Files that are meant to be included like this are called header files. Files that contain source code that isn’t meant to be included like this are called source files. Header files usually have the .h or .hpp extension whereas source files usually have the .cpp or .cc extension. C source files usually have a .c extension.

Namespaces

On line 3 of our example, we find using namespace std. This tells the compiler that, if it can’t find a name we’re using in our code, it should look for that name in a different namespace - namely the one called std.

Namespaces are an important part of the C++ programming language: they help you to structure your programs and make sure that when you use a name, the compiler understands what you mean by that name and doesn’t confuse it for something else. Let’s say, for example, that you have two types called A one of which launches satellite into orbit while the other herds sheep. If you declare an instance of A, like this:

A a

you need to know whether you’ve just created a shepherd or a rocket. In order to be able to distinguish the two and still use them in the same file, they have to be declared in different namespaces. We’ll get to doing that later.

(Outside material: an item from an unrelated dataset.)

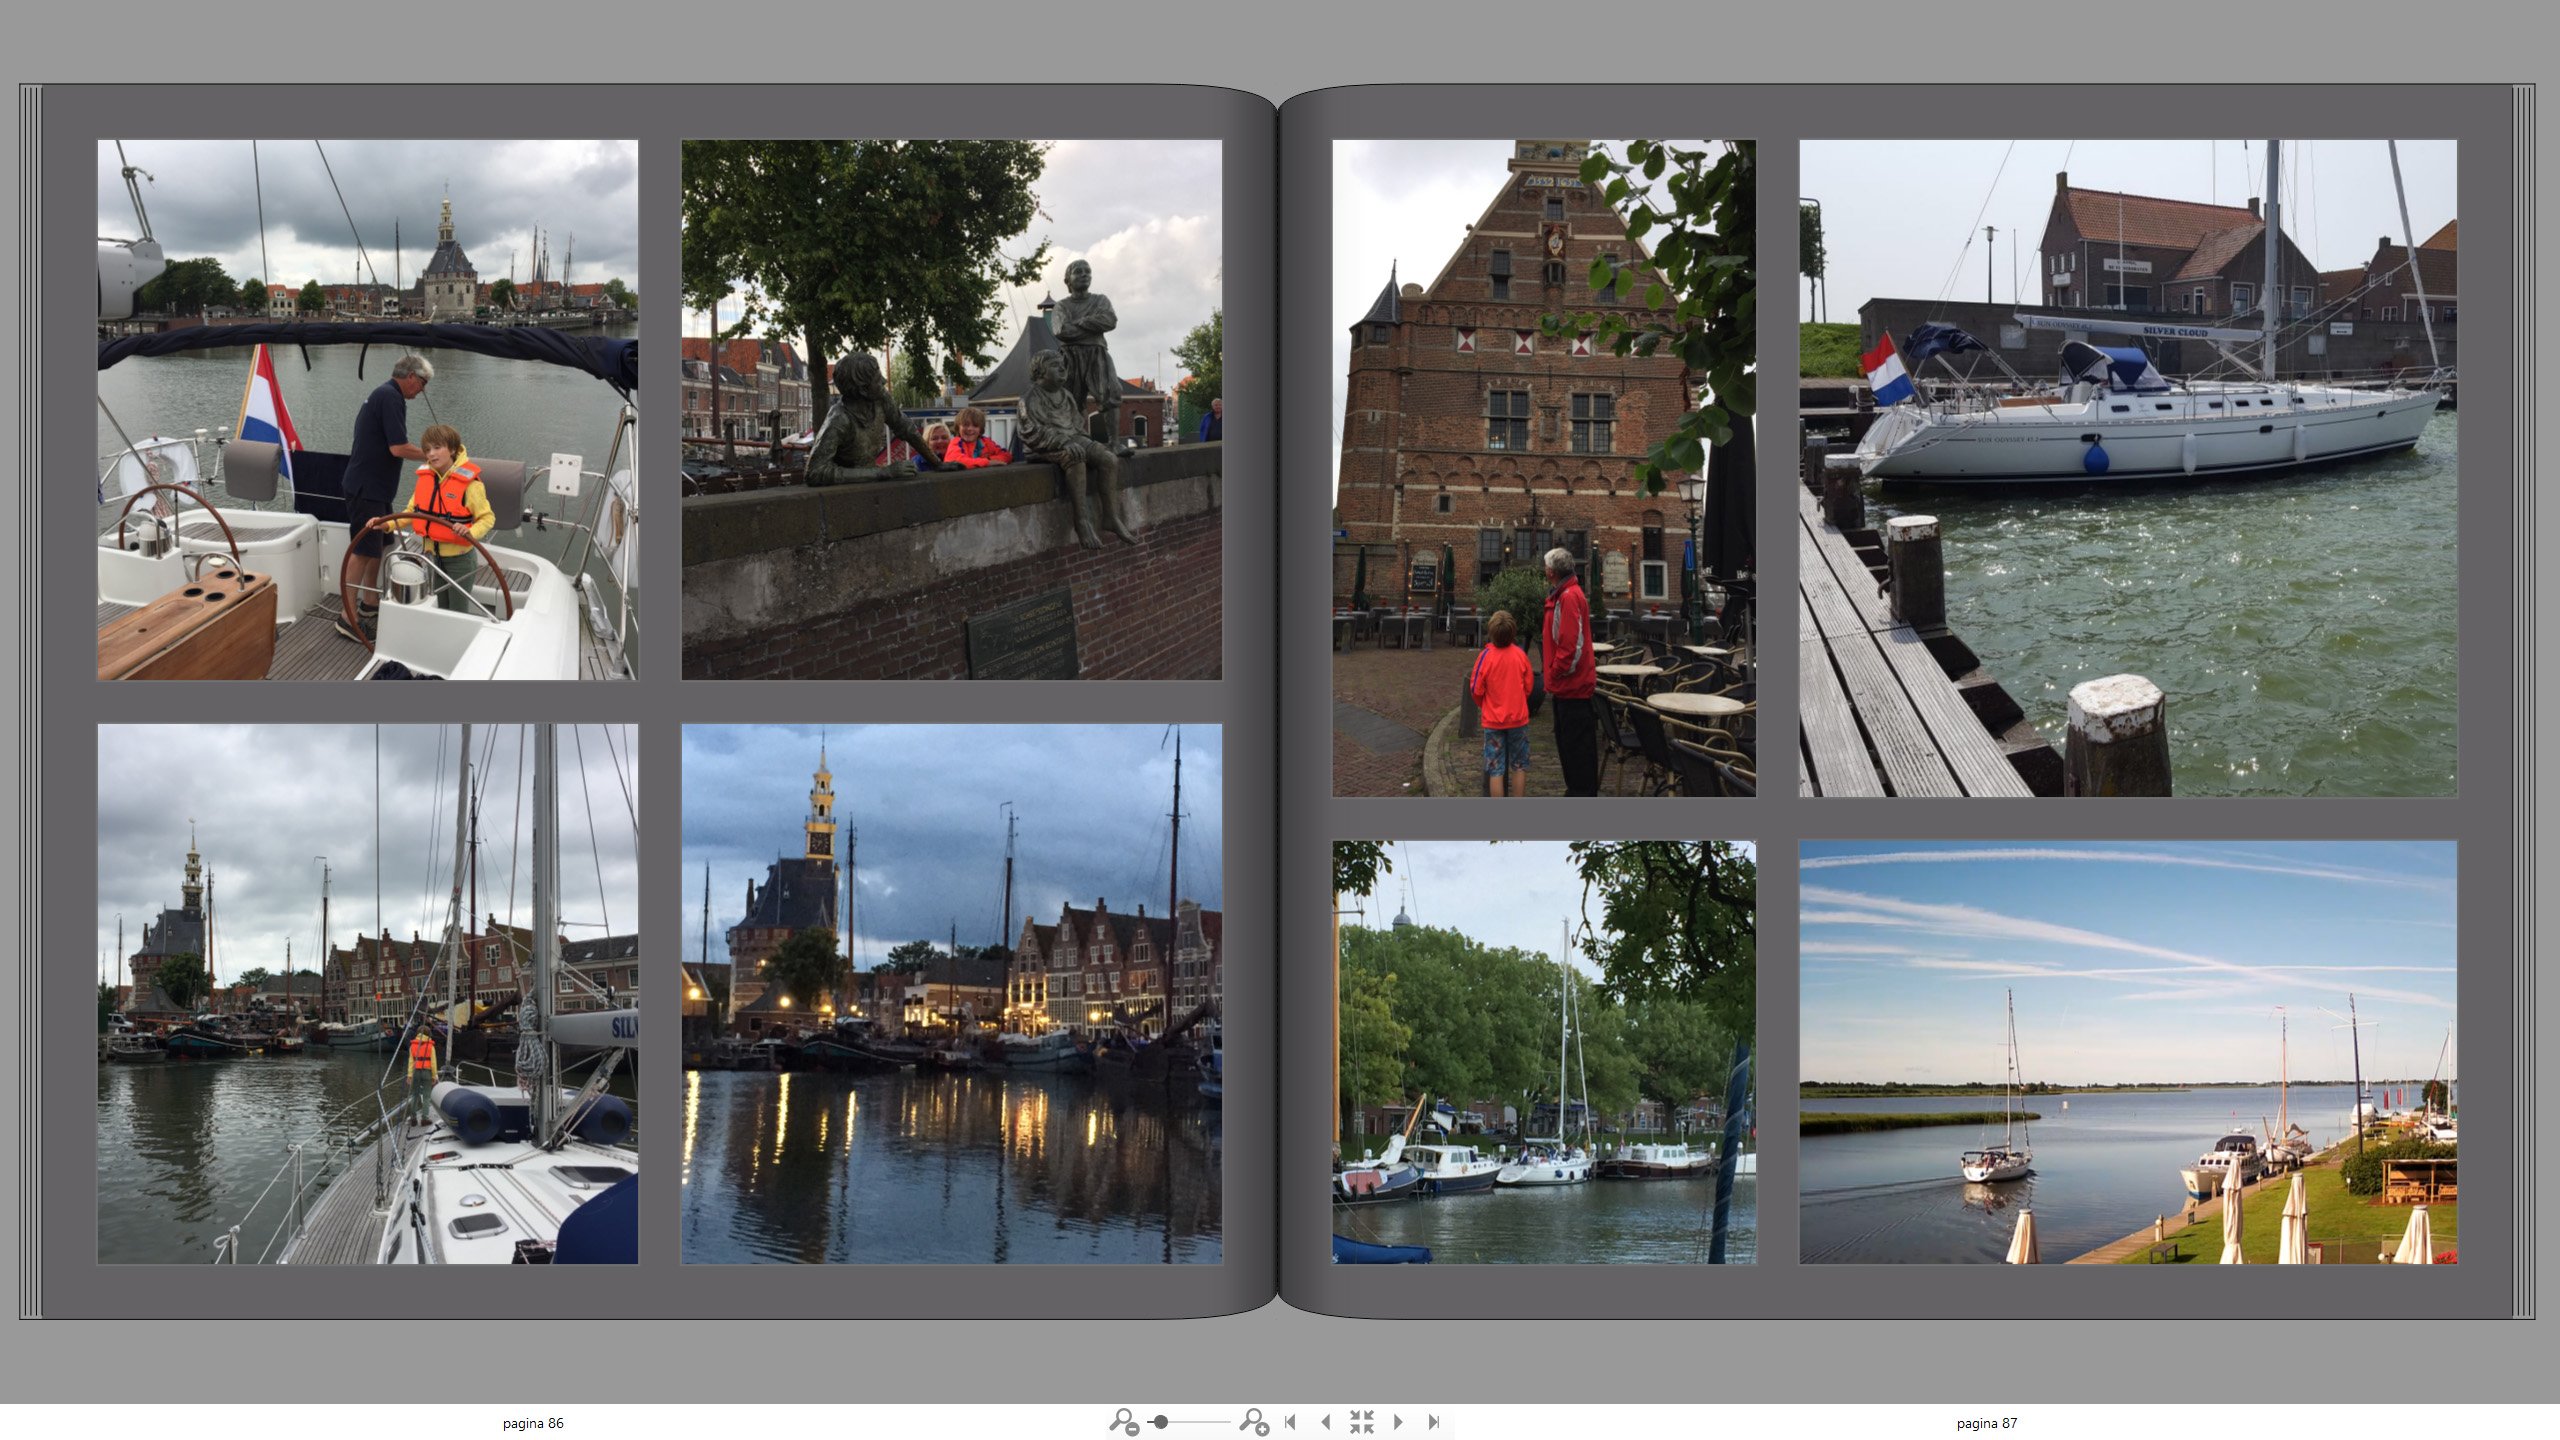Select the cloudy harbor tower photo with mast
The height and width of the screenshot is (1440, 2560).
(367, 993)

For now, it’s just important to know that this exists.

We’re using this directive in our example because cout and endl are both declared in the std namespace, as is almost anything else that belongs to the standard library.

The `main` function

The main function is where your program starts. It is a function that returns an integer value that is used by the operating system to know whether it was successful or not. By convention we return 0 if everything was OK, non-zero (usually 1) if it wasn’t.

This function is the only function in C++ that, although it returns an integer, is not required to explicitly return it. All other functions must have a return statement to indicate the value to be returned. By convention, we will always put the return statement in, but I left it out this time to have a good reason to tell you this :)

Every program written in C++ must have a main function. It always returns int but it can take arguments as well. Valid declarations of main are:

int main()
int main(int argc, char * argv[])

Implementations may allow for other signatures as well, and common signatures are:

int main(int argc, char **argv)
int main(int argc, char * argv[], char * env[])

but the standard **[basic.start.main]** only says that any implementation must accept the first two.

You may have noted the way I quoted the standard: **[basic.start.main]**. I do this like this because a new version of the standard is coming soon (hopefully) and chapter and section numbers may change, but section identifiers usually don’t. If you get a PDF version of the standard, you can search it for the tag I use - it will appear in it in exactly the same way.

Implementation

When the standard that defines C++ talks about an implementation, it means the same thing as we generally mean by a combination of the pre-processor, the compiler and the rest of the building machinery, the standard library and the services provided by the run-time library and operating system.

`cout << "Hello, world!" << endl;`

On line 7 of our example, we do the actual work of this program: we output a text. We do this by using an overloaded operator<< and an output stream.

overloading

C++ allow you to define more than one version of almost any function, based on the types of its arguments. It allows this for member functions (functions that are part of a class, also called methods) as well as non-member functions (functions that are not part of a class) and operators. An operator is a special kind of function that is called by using one of the math symbols (such as less-than <, greater-than >, plus +, minus -, etc.) or one of the words reserved for that purpose (such as new and delete). In this case we used operator <<

Overloading is an important feature of C++, as is operator overloading. It allows you to write code that is much more readable than it might be if this were not possible (such as in C).

Conclusion

So, we now have our very first program in C++ and we’ve seen that it actually exercises a lot of features from C++ - and we’ve only touched the tip of the iceberg.

Try having some fun with this: make it say something different, or make it say something more than once. We’ll look into loops next.